Grande parte da obra de Fyodor Dostoiévski foi escrita como uma espécie de
retaliação contra as idéias de Tchernichévski. A primeira grande obra literária de
Dostoiévski, Notes from the Underground, publicada em 1864, foi uma resposta
direta a What Is to Be Done?. O protagonista “underground” lança um ataque
direto contra a lógica ingênua do egoísmo racional. "Oh, diga-me", diz ele, "quem
foi o primeiro a proclamar que o homem faz coisas desagradáveis apenas porque
não conhece seus verdadeiros interesses, e que se ele fosse iluminado, se seus
olhos fossem abertos para seus verdadeiros interesses normais , então o homem
pararia imediatamente de fazer coisas desagradáveis, imediatamente se tornaria
bom e nobre, porque sendo iluminado e compreendendo onde está seu
verdadeiro interesse, ele veria que seu próprio interesse está no bem, e é sabido
que não há um homem que pode agir conscientemente contra seu próprio ganho
pessoal, logo, por assim dizer, ele seria compelido a praticar boas ações? Ó, o
bebê! Ó, a criança pura e inocente! " Os quatro romances clássicos de Dostoiévski,
Crime e Castigo , O Idiota, Os demônios e os irmãos Karamazov , continuam a luta
contra as idéias utópicas de Chernyshevsky. Na verdade, o que deve ser feito? na
verdade, materializa-se em forma de livro sobre uma mesa de centro no romance
mais raivoso de Dostoiévski, Os demônios , a fim de levar o enredo à crise. A
década que se seguiu à publicação de What Is to Be Done? viu uma estranha
corrida entre a vida e a literatura, enquanto Dostoiévski tentava apagar o fogo
revolucionário, enquanto os imitadores vivos de Rakhmetov acendiam novos.
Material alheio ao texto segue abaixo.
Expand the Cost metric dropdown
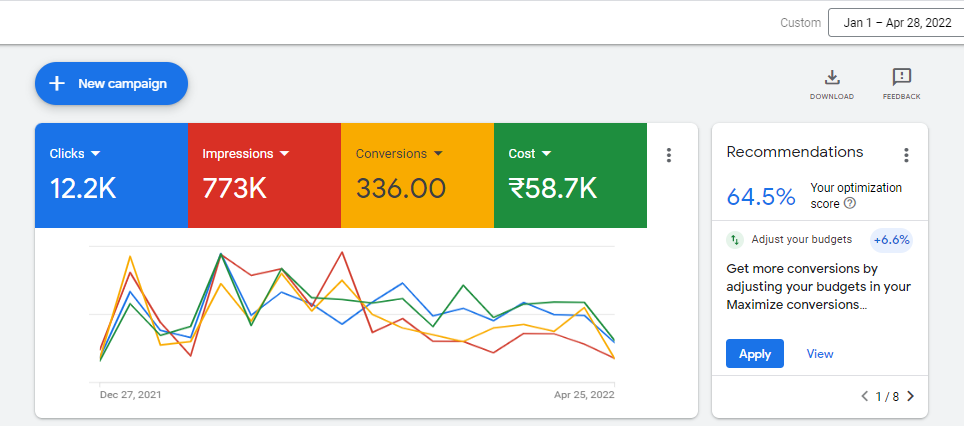This screenshot has height=426, width=964. (546, 154)
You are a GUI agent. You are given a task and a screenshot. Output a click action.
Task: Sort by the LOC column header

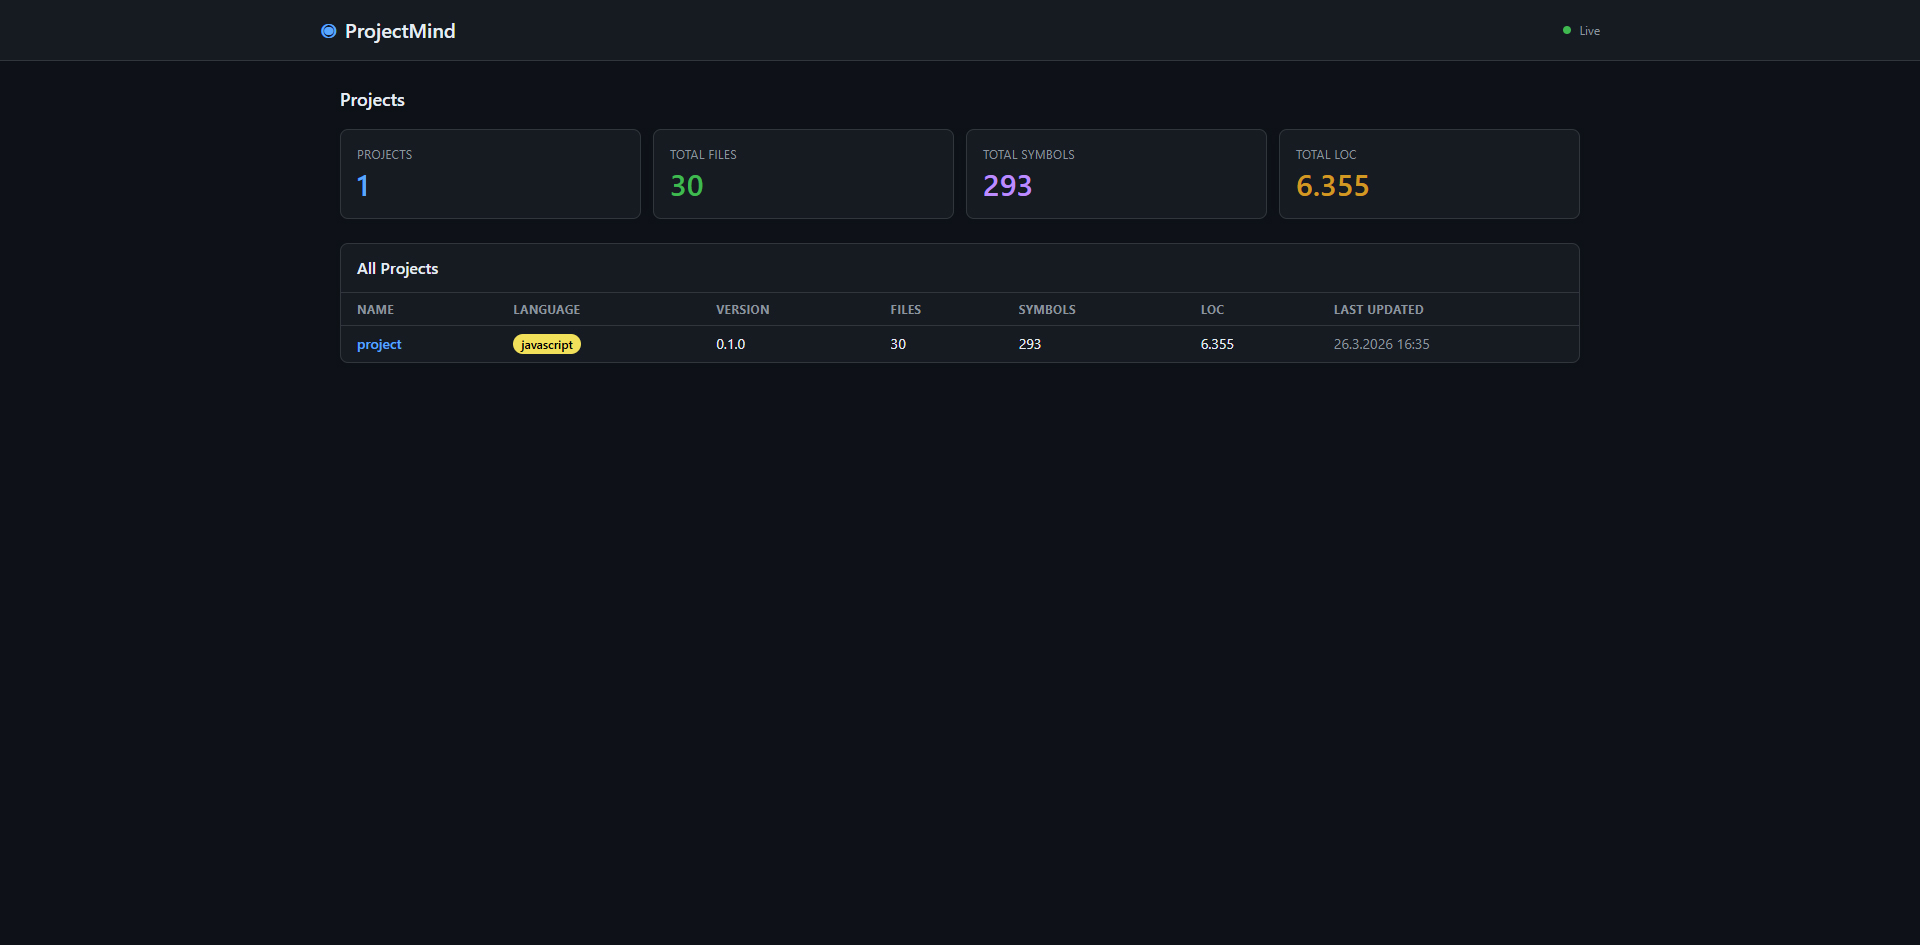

Finalmente, ela soltou Greenspan no mundo. Nele, ela havia escrito um herói
devastador final, herdeiro de Rakhmetov de Chernyshevsky, herdeiro de seu
próprio John Galt, e o libertou de suas páginas para que ele pudesse operar sem
restrições no meio da história. Greenspan era a carne de sua mente, sua ideia
encarnada, e ela deve ter desejado viver por meio dele, quando ele começou a
exercer o objetivismo no cenário nacional e global. É de se perguntar o que a
professora de Greenspan teria dito se vivesse para vê-lo no Fed, onde ele
ofereceria a economia dos Estados Unidos em uma espetacular hecatombe ao
objetivismo. Também nos perguntamos o que Chernyshevsky pensaria de toda a
estonteante história que ele começou. Agora há misticismo para você.